● SOAL LATIHAN
• A. Alihkan kalimat "Jenis parasit yang dapat menumpang pada tubuh wanita hamil yaitu plasmodium falsiparum." dari teks tentang malaria pada kehamilan ke dalam bahasa Inggris.
• B. Perpanjang teks tentang malaria pada kehamilan, mulai sesudah kalimat terakhirnya, dengan gaya bahasa teknis yang sama.

● TEKS YANG DITAMPILKAN
·····
Waspadai Malaria Pada Kehamilan

malaria pada kehamilan

PerawatanKesehatan.com – Malaria berasal dari bahasa italia (mala + aria) yang berarti udara yang jelek. Pengertian malaria adalah penyakit infeksi parasit disebabkan oleh plasmodium yang menyerang eritrosit (sel darah merah) yang ditandai dengan ditemukannya bentuk sel tunggal di dalam darah [1]. Tahun 1880, Laveran membuktikan bahwa malaria disebabkan oleh adanya parasit di dalam sel darah merah, dan kemudian Ross membuktikan bahwa media penularannya melalui nyamuk. Nyamuk Anopheles betina merupakan salah satu penyebab penyebaran malaria pada kehamilan.

 

Di beberapa negara di dunia termasuk Indonesia, penyakit malaria pada kehamilan masih merupakan masalah utama penyebab kematian ibu. Jenis parasit yang dapat menumpang pada tubuh wanita hamil yaitu plasmodium falsiparum. Malaria pada wanita hamil lebih sering dijumpai pada kehamilan trimester pertama, kedua dan sesudah melahirkan (masa nifas) dibandingkan dengan wanita yang tidak hamil. Hal ini disebabkan karena penurunan kekebalan tubuh selama kehamilan.
·····
[Data Terkumpul]
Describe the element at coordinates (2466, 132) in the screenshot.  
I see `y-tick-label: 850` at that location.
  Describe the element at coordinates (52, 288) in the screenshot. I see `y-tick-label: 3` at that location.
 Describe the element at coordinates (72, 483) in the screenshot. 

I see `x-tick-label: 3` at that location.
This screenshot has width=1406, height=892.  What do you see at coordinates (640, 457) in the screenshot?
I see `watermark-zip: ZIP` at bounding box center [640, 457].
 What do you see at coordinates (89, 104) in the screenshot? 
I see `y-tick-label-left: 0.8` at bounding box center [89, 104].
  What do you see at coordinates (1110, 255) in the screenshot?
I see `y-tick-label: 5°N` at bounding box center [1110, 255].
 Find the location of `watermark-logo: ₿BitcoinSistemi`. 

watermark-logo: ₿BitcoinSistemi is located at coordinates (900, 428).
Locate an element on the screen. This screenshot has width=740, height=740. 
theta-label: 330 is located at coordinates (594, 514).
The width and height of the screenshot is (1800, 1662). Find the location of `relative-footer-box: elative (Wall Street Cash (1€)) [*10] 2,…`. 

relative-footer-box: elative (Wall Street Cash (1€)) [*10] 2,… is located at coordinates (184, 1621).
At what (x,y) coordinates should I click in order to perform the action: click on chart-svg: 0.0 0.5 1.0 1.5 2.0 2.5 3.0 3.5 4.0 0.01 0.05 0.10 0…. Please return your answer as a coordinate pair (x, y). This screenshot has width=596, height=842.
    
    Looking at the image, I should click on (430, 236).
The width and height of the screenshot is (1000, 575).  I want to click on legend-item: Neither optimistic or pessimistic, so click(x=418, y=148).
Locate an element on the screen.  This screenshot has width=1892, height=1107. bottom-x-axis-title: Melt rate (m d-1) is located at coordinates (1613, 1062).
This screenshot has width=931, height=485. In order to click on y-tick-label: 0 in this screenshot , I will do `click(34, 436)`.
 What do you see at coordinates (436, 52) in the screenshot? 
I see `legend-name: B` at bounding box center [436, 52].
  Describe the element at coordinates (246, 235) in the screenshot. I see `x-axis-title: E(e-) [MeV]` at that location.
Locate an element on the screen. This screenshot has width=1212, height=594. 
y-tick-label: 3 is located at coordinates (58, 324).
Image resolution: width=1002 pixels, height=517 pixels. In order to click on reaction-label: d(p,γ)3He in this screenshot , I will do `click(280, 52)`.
·····
● KUNCI JAWABAN
• A. The type of parasite that can live in the body of a pregnant woman is Plasmodium falciparum.

• B.
Beberapa faktor yang menyebabkan turunnya kekebalan tubuh pada wanita hamil diantaranya adalah perubahan secara fisiologi, perubahan hormon, dan penurunan limfosit (salah satu jenis sel darah putih). Kondisi ini yang menyebabkan kemudahan terjadinya infeksi malaria pada kehamilan wanita. Ibu hamil penderita malaria beresiko membahayakan janin dalam kandungannya. Ia lebih rentan memicu gangguan kesehatan pada bayinya seiring dengan turunnya kekebalan pada saat kehamilan.

 

Bahaya Malaria Pada Kehamilan Bagi Bayi Baru Lahir.

Penyakit infeksi malaria dapat menyebabkan terjadinya bayi lahir prematur, berat bayi lahir rendah (BBLR), kematian janin dalam rahim, lahir mati, dan sering mendapatkan infeksi malaria bawaan dari ibunya saat lahir (congenital). Bahkan dalam beberapa kasus, malaria pada kehamilan menyebabkan keguguran. Hal ini terjadi karena terdapat malaria pada plasenta (ari-ari) yang dimana mengakibatkan gangguan nutrisi makanan pada janin dan diperberat bila terjadi anemia (penurunan sel darah merah).

 

Oleh karena itu, perlu tindakan menurunkan suhu penderita malaria pada kehamilan sangatlah penting untuk mencegah kematian janin dan peningkatan aktifitas rahim. Bila wanita hamil mengalami gejala infeksi malaria seperti sakit kepala, menggigil, demam, lesu, perasaan dingin, diare dan mual disertai muntah maka dianjurkan untuk segera berkonsultasi dengan dokter agar dilakukan pemeriksaan medis dan mendapat obat pencegahan terhadap penyakit malaria pada kehamilan ini.

 

Referensi.

  1. Buku Ajar Ilmu Penyakit Dalam, Edisi ke-4, Jilid ke-3, Jakarta: Balai Penerbit FKUI.